EXERCISE – Please work out how many of the lines below include "named". Only the number should be given.

DATASET RECORDS –
::::

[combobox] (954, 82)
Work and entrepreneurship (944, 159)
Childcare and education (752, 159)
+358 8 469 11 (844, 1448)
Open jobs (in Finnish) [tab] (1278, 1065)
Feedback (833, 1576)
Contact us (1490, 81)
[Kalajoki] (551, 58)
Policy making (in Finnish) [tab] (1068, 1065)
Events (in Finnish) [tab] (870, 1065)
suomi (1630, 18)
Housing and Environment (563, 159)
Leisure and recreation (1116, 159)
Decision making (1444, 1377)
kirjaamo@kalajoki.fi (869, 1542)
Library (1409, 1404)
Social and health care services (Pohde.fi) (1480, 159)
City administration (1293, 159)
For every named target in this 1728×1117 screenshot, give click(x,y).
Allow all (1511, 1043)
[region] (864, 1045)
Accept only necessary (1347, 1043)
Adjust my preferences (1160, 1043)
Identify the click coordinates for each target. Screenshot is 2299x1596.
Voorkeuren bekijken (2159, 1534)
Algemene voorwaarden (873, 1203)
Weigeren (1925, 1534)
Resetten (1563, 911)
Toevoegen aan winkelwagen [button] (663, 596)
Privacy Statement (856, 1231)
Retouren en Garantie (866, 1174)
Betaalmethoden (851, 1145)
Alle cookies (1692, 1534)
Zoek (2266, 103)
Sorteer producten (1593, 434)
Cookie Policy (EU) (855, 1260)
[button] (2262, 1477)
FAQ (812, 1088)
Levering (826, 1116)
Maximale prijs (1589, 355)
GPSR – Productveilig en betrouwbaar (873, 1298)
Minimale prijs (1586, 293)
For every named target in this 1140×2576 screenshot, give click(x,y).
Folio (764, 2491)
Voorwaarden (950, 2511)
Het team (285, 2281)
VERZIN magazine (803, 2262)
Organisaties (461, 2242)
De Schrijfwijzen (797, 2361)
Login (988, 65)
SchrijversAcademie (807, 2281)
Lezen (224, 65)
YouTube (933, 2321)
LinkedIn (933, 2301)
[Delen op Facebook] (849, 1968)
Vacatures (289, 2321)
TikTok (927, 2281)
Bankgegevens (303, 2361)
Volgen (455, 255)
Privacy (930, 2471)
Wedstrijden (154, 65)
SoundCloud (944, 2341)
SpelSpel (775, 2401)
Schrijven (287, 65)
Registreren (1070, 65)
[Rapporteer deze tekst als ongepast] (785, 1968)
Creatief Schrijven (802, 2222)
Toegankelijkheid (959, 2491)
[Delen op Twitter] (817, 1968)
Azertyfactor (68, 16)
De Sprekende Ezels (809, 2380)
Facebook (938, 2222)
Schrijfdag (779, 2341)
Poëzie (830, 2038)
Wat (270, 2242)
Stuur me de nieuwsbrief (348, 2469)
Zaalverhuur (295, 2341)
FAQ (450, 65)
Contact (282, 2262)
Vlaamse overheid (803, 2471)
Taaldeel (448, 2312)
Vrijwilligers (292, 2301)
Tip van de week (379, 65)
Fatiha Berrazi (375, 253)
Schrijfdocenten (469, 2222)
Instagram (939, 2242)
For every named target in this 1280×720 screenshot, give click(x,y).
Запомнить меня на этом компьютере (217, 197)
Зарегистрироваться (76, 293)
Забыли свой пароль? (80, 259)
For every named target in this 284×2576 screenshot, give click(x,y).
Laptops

::::

YOUR SOLUTION – 4